Write down each entry again, exactly as it reads.

* [Material provided]:

* * * * * * * * *

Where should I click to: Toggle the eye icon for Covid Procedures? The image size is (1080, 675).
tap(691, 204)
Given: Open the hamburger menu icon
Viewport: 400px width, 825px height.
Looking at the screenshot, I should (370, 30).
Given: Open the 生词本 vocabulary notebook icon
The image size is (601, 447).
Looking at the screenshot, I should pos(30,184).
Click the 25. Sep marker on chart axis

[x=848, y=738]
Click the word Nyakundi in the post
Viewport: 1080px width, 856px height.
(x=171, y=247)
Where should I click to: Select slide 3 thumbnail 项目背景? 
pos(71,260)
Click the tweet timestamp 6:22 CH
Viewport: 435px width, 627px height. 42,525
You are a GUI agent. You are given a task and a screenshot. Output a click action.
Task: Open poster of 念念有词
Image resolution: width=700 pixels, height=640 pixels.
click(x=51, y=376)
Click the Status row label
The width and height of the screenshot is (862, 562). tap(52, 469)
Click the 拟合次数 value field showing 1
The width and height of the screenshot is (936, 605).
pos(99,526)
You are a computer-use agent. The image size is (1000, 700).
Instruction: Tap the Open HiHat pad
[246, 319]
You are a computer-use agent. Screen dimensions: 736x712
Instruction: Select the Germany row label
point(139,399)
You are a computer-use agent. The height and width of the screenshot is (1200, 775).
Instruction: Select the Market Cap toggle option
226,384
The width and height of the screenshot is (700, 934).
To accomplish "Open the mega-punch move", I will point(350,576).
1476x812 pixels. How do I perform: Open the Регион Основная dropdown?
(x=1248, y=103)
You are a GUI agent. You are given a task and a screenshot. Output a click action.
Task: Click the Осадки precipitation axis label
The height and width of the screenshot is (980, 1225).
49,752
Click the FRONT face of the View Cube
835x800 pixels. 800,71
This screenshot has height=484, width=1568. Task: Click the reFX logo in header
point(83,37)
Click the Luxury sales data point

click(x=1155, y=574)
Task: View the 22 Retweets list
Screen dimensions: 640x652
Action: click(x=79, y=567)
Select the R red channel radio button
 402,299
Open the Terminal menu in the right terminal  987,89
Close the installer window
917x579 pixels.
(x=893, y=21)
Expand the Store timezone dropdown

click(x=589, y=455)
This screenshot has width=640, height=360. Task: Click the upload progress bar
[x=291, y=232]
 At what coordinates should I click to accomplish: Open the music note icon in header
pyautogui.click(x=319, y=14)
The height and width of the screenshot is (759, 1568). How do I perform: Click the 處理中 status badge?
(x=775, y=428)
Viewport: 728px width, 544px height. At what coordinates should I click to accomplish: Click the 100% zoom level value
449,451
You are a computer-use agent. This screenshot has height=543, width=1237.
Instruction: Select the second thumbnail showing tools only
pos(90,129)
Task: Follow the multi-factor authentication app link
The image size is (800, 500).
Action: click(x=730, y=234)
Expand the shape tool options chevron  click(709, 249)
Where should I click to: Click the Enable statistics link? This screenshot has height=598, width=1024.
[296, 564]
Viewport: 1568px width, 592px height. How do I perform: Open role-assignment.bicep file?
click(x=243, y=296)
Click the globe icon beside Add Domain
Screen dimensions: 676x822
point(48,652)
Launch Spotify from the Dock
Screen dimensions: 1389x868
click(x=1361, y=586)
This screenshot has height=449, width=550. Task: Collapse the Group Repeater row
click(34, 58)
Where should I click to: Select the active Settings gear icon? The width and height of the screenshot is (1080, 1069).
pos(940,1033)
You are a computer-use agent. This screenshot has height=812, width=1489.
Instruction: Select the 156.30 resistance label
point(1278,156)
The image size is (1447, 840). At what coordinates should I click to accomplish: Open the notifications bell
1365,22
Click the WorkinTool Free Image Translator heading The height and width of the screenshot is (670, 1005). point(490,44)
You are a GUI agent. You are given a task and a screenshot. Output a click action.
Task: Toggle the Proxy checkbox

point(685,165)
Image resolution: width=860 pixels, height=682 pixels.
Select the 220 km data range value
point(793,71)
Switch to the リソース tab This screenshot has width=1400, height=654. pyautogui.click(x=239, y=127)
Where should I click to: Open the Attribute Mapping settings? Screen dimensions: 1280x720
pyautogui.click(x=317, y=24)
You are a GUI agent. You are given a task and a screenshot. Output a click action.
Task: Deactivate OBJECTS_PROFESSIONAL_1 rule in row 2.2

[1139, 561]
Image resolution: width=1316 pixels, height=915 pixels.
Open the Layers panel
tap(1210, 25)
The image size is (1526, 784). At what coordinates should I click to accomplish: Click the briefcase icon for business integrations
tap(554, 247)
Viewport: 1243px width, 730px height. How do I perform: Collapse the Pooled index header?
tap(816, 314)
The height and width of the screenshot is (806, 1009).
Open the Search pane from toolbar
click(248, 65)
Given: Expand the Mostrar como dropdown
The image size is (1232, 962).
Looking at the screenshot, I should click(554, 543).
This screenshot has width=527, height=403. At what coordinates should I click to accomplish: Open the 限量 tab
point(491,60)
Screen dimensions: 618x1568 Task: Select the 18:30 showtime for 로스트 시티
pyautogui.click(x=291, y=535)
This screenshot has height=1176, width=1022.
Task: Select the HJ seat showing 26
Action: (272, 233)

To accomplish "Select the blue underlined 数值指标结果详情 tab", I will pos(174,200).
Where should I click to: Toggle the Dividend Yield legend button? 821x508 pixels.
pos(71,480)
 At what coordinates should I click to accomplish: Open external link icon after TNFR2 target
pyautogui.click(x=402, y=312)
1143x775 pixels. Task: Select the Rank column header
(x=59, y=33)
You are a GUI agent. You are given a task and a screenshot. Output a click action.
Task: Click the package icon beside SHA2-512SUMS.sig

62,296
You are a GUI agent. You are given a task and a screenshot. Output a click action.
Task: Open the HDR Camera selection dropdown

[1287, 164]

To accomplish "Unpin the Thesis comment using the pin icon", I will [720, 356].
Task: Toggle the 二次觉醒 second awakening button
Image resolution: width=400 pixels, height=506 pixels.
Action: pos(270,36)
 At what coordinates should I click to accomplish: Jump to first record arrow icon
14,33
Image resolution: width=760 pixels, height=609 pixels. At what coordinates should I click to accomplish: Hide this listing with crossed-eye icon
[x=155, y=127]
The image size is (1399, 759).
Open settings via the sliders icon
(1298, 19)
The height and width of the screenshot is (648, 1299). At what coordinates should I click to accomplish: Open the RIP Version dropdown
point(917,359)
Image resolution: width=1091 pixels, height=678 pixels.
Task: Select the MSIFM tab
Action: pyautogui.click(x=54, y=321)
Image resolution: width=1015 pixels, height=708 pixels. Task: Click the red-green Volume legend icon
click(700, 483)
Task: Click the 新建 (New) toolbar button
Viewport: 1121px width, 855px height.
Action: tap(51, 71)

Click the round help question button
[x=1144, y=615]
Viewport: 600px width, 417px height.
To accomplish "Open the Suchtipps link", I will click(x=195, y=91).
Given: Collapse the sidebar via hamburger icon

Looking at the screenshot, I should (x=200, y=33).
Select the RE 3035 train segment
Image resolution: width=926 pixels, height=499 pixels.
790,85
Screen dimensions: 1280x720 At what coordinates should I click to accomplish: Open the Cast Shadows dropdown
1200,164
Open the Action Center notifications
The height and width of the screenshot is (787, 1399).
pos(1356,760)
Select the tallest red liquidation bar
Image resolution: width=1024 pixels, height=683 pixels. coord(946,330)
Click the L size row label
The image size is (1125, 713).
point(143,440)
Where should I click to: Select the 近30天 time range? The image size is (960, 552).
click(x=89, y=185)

* * * * * * * * *

* [Response to the exercise]:
Where should I click to: Toggle the eye icon for Covid Procedures? The image size is (1080, 675).
tap(691, 204)
Given: Open the hamburger menu icon
Viewport: 400px width, 825px height.
Looking at the screenshot, I should (370, 30).
Given: Open the 生词本 vocabulary notebook icon
The image size is (601, 447).
Looking at the screenshot, I should pos(30,184).
Click the 25. Sep marker on chart axis

[x=848, y=738]
Click the word Nyakundi in the post
Viewport: 1080px width, 856px height.
(x=171, y=247)
Where should I click to: Select slide 3 thumbnail 项目背景? 
pos(71,260)
Click the tweet timestamp 6:22 CH
Viewport: 435px width, 627px height. 42,525
You are a GUI agent. You are given a task and a screenshot. Output a click action.
Task: Open poster of 念念有词
Image resolution: width=700 pixels, height=640 pixels.
click(x=51, y=376)
Click the Status row label
The width and height of the screenshot is (862, 562). tap(52, 469)
Click the 拟合次数 value field showing 1
The width and height of the screenshot is (936, 605).
pos(99,526)
You are a computer-use agent. The image size is (1000, 700).
Instruction: Tap the Open HiHat pad
[246, 319]
You are a computer-use agent. Screen dimensions: 736x712
Instruction: Select the Germany row label
point(139,399)
You are a computer-use agent. The height and width of the screenshot is (1200, 775).
Instruction: Select the Market Cap toggle option
226,384
The width and height of the screenshot is (700, 934).
To accomplish "Open the mega-punch move", I will point(350,576).
1476x812 pixels. How do I perform: Open the Регион Основная dropdown?
(x=1248, y=103)
You are a GUI agent. You are given a task and a screenshot. Output a click action.
Task: Click the Осадки precipitation axis label
The height and width of the screenshot is (980, 1225).
49,752
Click the FRONT face of the View Cube
835x800 pixels. 800,71
This screenshot has height=484, width=1568. Task: Click the reFX logo in header
point(83,37)
Click the Luxury sales data point

click(x=1155, y=574)
Task: View the 22 Retweets list
Screen dimensions: 640x652
Action: click(x=79, y=567)
Select the R red channel radio button
 402,299
Open the Terminal menu in the right terminal  987,89
Close the installer window
917x579 pixels.
(x=893, y=21)
Expand the Store timezone dropdown

click(x=589, y=455)
This screenshot has width=640, height=360. Task: Click the upload progress bar
[x=291, y=232]
 At what coordinates should I click to accomplish: Open the music note icon in header
pyautogui.click(x=319, y=14)
The height and width of the screenshot is (759, 1568). How do I perform: Click the 處理中 status badge?
(x=775, y=428)
Viewport: 728px width, 544px height. At what coordinates should I click to accomplish: Click the 100% zoom level value
449,451
You are a computer-use agent. This screenshot has height=543, width=1237.
Instruction: Select the second thumbnail showing tools only
pos(90,129)
Task: Follow the multi-factor authentication app link
The image size is (800, 500).
Action: click(x=730, y=234)
Expand the shape tool options chevron  click(709, 249)
Where should I click to: Click the Enable statistics link? This screenshot has height=598, width=1024.
[296, 564]
Viewport: 1568px width, 592px height. How do I perform: Open role-assignment.bicep file?
click(x=243, y=296)
Click the globe icon beside Add Domain
Screen dimensions: 676x822
point(48,652)
Launch Spotify from the Dock
Screen dimensions: 1389x868
click(x=1361, y=586)
This screenshot has height=449, width=550. Task: Collapse the Group Repeater row
click(34, 58)
Where should I click to: Select the active Settings gear icon? The width and height of the screenshot is (1080, 1069).
pos(940,1033)
You are a computer-use agent. This screenshot has height=812, width=1489.
Instruction: Select the 156.30 resistance label
point(1278,156)
The image size is (1447, 840). At what coordinates should I click to accomplish: Open the notifications bell
1365,22
Click the WorkinTool Free Image Translator heading The height and width of the screenshot is (670, 1005). point(490,44)
You are a GUI agent. You are given a task and a screenshot. Output a click action.
Task: Toggle the Proxy checkbox

point(685,165)
Image resolution: width=860 pixels, height=682 pixels.
Select the 220 km data range value
point(793,71)
Switch to the リソース tab This screenshot has width=1400, height=654. pyautogui.click(x=239, y=127)
Where should I click to: Open the Attribute Mapping settings? Screen dimensions: 1280x720
pyautogui.click(x=317, y=24)
You are a GUI agent. You are given a task and a screenshot. Output a click action.
Task: Deactivate OBJECTS_PROFESSIONAL_1 rule in row 2.2

[1139, 561]
Image resolution: width=1316 pixels, height=915 pixels.
Open the Layers panel
tap(1210, 25)
The image size is (1526, 784). At what coordinates should I click to accomplish: Click the briefcase icon for business integrations
tap(554, 247)
Viewport: 1243px width, 730px height. How do I perform: Collapse the Pooled index header?
tap(816, 314)
The height and width of the screenshot is (806, 1009).
Open the Search pane from toolbar
click(248, 65)
Given: Expand the Mostrar como dropdown
The image size is (1232, 962).
Looking at the screenshot, I should click(554, 543).
This screenshot has width=527, height=403. At what coordinates should I click to accomplish: Open the 限量 tab
point(491,60)
Screen dimensions: 618x1568 Task: Select the 18:30 showtime for 로스트 시티
pyautogui.click(x=291, y=535)
This screenshot has height=1176, width=1022.
Task: Select the HJ seat showing 26
Action: (272, 233)

To accomplish "Select the blue underlined 数值指标结果详情 tab", I will pos(174,200).
Where should I click to: Toggle the Dividend Yield legend button? 821x508 pixels.
pos(71,480)
 At what coordinates should I click to accomplish: Open external link icon after TNFR2 target
pyautogui.click(x=402, y=312)
1143x775 pixels. Task: Select the Rank column header
(x=59, y=33)
You are a GUI agent. You are given a task and a screenshot. Output a click action.
Task: Click the package icon beside SHA2-512SUMS.sig

62,296
You are a GUI agent. You are given a task and a screenshot. Output a click action.
Task: Open the HDR Camera selection dropdown

[1287, 164]

To accomplish "Unpin the Thesis comment using the pin icon", I will [720, 356].
Task: Toggle the 二次觉醒 second awakening button
Image resolution: width=400 pixels, height=506 pixels.
Action: pos(270,36)
 At what coordinates should I click to accomplish: Jump to first record arrow icon
14,33
Image resolution: width=760 pixels, height=609 pixels. At what coordinates should I click to accomplish: Hide this listing with crossed-eye icon
[x=155, y=127]
The image size is (1399, 759).
Open settings via the sliders icon
(1298, 19)
The height and width of the screenshot is (648, 1299). At what coordinates should I click to accomplish: Open the RIP Version dropdown
point(917,359)
Image resolution: width=1091 pixels, height=678 pixels.
Task: Select the MSIFM tab
Action: pyautogui.click(x=54, y=321)
Image resolution: width=1015 pixels, height=708 pixels. Task: Click the red-green Volume legend icon
click(700, 483)
Task: Click the 新建 (New) toolbar button
Viewport: 1121px width, 855px height.
Action: tap(51, 71)

Click the round help question button
[x=1144, y=615]
Viewport: 600px width, 417px height.
To accomplish "Open the Suchtipps link", I will click(x=195, y=91).
Given: Collapse the sidebar via hamburger icon

Looking at the screenshot, I should (x=200, y=33).
Select the RE 3035 train segment
Image resolution: width=926 pixels, height=499 pixels.
790,85
Screen dimensions: 1280x720 At what coordinates should I click to accomplish: Open the Cast Shadows dropdown
1200,164
Open the Action Center notifications
The height and width of the screenshot is (787, 1399).
pos(1356,760)
Select the tallest red liquidation bar
Image resolution: width=1024 pixels, height=683 pixels. coord(946,330)
Click the L size row label
The image size is (1125, 713).
point(143,440)
Where should I click to: Select the 近30天 time range? The image size is (960, 552).
click(x=89, y=185)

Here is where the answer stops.